Task instructions:
1. Reproduce the stretch of the Fader Fort article from "But technically this" through "of its own.".
2. Answer these questions from the Fader Fort article:
(a) How long was the line of people in the Austin scrap yard on the first day?
(b) Is the Fader Fort listed in the official SXSW program?
(c) Which group is Oh Land currently on tour with?

Excerpted text:
==*==

Fading out at the Fader Fort

A half-kilometre line of people snaking around a dusty Austin scrap yard marked the beginning of the first day of SXSW’s music festival.

But technically this lineup wasn’t for SXSW. The thousands of Ray Ban-clad 20-somethings were spending their hours waiting for entry into the Fader Fort, which has become something of a formidable rival to the SXSW behemoth.

The youth marketing compound, adorned with corporate sponsorship paraphernalia while enticing its many visitors with a bottomless plastic cup of booze, not to mention a crop of some of the most hyped bands at Southby, is now really a festival of its own.

Conceivable, one could avoid the prohibitively expensive SXSW music badge and spend all four days in the Fort free of charge. Just make sure to check your No Logo morals at the door.

It’s a huge drain of bodies out of the downtown core and the nature of SXSW’s relationship with Fader Fort is not immediately clear. FF is not advertised or listed in the official SXSW program and a delegate badge has zero meaning at the Fort’s gates.

Nevertheless it’s become a premier destination during SXSW and bands know it, including Danish dance pop princess Oh Land (born Nanna Oland Fabricius), who is currently on tour with reanimated 80s group Orchestral Manoeuvers in the Dark.

==*==

Given data:
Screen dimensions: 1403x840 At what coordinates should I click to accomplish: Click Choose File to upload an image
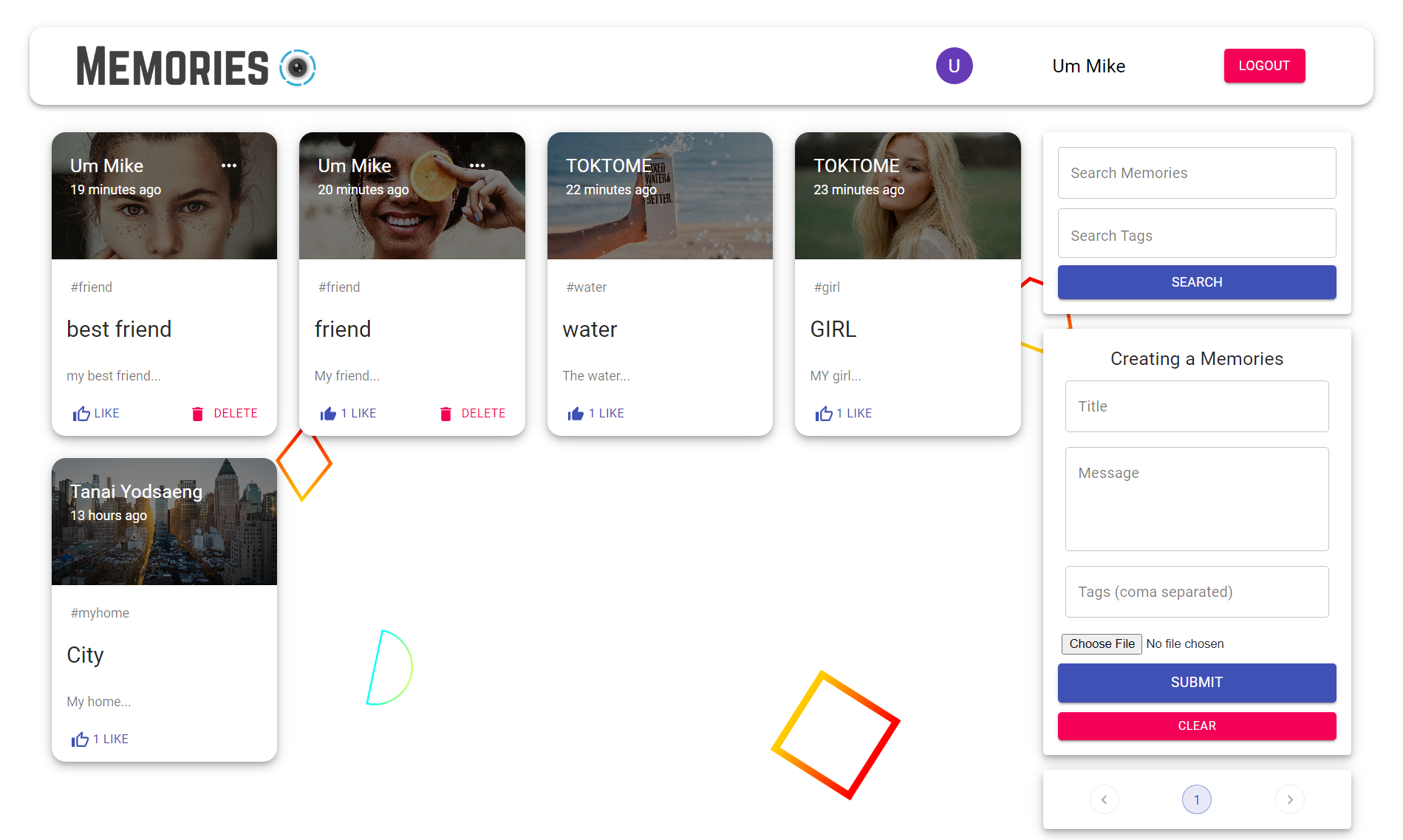(x=1101, y=643)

==*==

Answers to the tasks:
1.
But technically this lineup wasn’t for SXSW. The thousands of Ray Ban-clad 20-somethings were spending their hours waiting for entry into the Fader Fort, which has become something of a formidable rival to the SXSW behemoth.

The youth marketing compound, adorned with corporate sponsorship paraphernalia while enticing its many visitors with a bottomless plastic cup of booze, not to mention a crop of some of the most hyped bands at Southby, is now really a festival of its own.

2.
(a) Half a kilometer.
(b) No.
(c) Orchestral Manoeuvers in the Dark.